Apple is facing a fresh antitrust investigation in Germany since its own apps are exempt from the App Tracking Transparency (ATT) framework. The company’s policies which require third-party apps to seek user permission before tracking activity, are under the scanner.
What is ATT?
If you aren’t already familiar with Apple’s ATT framework, it is a privacy-centric system allowing users to control how their activity across apps and platforms is tracked. It was introduced with iOS 14.5 and iPadOS 14.5 in April last year. Usually, trackers and cookies in apps and browsers send your activity data, such as search queries, to advertisers. The advertisers then monetize the information by serving you targeted advertisements. That’s how your search for sneakers on Amazon transforms into a Nike advertisement on Instagram. This level of granular tracking is enabled by IDs for Advertisers or IDFA tags, which are unique to every device or user connected to the internet.
However, ATT allows you to reduce tracking, so advertisers only get to target groups of users instead of individuals. Apple allows you to turn off tracking, hiding your activity and data from advertisers.
Businesses dependent on advertising revenue are the worst affected. Larger enterprises, such as Facebook’s parent Meta Inc. were vocal critics of the change. It even ran full-page newspaper advertisements alleging that Apple’s policy would severely affect small businesses.

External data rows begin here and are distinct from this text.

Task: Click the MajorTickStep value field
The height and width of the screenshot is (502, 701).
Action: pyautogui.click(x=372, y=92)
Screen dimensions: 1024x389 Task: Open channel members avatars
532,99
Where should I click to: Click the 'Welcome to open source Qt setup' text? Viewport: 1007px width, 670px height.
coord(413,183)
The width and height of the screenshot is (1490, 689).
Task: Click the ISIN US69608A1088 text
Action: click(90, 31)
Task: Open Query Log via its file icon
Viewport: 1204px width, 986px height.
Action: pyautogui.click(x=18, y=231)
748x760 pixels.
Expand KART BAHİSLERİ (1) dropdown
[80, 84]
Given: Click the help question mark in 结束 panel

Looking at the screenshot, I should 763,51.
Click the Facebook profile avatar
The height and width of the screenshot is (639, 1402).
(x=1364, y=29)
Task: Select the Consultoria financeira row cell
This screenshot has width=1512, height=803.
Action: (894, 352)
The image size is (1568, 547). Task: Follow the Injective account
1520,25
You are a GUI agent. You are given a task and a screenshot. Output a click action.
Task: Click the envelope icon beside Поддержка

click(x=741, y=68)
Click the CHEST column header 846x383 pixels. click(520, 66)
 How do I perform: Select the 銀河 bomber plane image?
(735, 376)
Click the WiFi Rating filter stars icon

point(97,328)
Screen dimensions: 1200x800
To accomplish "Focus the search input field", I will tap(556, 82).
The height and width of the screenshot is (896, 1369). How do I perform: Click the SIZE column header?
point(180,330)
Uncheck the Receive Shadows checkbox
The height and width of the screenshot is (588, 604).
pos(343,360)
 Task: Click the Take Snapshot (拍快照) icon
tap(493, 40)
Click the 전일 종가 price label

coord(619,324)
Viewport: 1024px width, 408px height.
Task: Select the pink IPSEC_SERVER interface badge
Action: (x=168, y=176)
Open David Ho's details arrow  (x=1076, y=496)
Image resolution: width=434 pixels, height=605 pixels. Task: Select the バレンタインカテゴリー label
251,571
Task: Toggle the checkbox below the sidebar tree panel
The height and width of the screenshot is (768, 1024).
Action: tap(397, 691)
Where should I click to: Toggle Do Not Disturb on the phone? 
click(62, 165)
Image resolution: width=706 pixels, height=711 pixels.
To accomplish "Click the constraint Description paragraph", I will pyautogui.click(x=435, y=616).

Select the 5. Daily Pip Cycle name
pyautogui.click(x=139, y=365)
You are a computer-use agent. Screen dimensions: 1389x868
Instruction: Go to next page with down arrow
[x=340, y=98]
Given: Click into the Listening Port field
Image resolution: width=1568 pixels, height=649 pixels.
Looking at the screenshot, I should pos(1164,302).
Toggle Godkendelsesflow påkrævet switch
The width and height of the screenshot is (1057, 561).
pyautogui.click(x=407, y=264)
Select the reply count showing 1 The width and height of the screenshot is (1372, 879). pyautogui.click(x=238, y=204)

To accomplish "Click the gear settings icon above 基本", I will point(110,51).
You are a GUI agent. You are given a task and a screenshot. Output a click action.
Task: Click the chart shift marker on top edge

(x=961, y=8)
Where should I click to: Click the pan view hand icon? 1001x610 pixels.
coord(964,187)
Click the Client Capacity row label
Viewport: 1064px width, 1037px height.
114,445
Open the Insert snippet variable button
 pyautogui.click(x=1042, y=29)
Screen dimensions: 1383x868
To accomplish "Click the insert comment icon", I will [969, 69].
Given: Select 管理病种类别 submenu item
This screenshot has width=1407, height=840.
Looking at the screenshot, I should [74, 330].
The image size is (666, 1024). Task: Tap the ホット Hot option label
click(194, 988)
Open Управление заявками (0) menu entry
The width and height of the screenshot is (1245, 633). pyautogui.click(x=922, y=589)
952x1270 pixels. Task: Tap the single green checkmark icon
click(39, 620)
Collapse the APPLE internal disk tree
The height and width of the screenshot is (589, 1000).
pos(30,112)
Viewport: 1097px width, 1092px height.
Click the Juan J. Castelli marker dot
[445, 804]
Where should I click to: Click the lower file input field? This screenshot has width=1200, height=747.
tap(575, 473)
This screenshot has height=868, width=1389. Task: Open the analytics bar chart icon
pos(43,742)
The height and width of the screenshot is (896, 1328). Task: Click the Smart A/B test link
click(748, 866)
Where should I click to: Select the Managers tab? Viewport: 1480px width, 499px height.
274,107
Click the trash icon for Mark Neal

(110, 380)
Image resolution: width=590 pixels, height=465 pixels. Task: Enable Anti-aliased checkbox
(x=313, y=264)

Later, reports suggested that the ATT had translated into a “windfall” for Apple’s advertising business. The company’s mobile app advertising market tripled in just six months after ATT was introduced.
Under the German Scanner
The German Federal Cartel Office, the Bundeskartellamt, announced an investigation into Apple’s ATT framework. It explains that Apple’s system gives its own apps a competitive advantage over others because of its self-serving nature.
The proceedings will examine the “self-preferencing and/or impediment of other companies.” The Bundeskartllamt President Andreas Mundt commented onm the investigation.
“We welcome business models which use data carefully and give users choice as to how their data are used. A corporation like Apple which is in a position to unilaterally set rules for its ecosystem, in particular for its app store, should make pro-competitive rules. We have reason to doubt that this is the case when we see that Apple’s rules apply to third parties, but not to Apple itself. This would allow Apple to preference its own offers or impede other companies. Our proceeding is largely based on the new competencies we received as part of the stricter abuse control rules regarding large digital companies which were introduced last year (Section 19a German Competition Act – GWB). On this basis, we are conducting or have already concluded proceedings against Google/Alphabet, Meta/Facebook and Amazon.”
Apple has shrugged off allegations that the ATT has benefited its businesses. Earlier this year, it even commissioned a Columbia Business School study, concluding that the App Tracking Transparency policy did not financially benefit the iPhone maker. The findings added that allegations suggesting otherwise were unsubstantiated by evidence.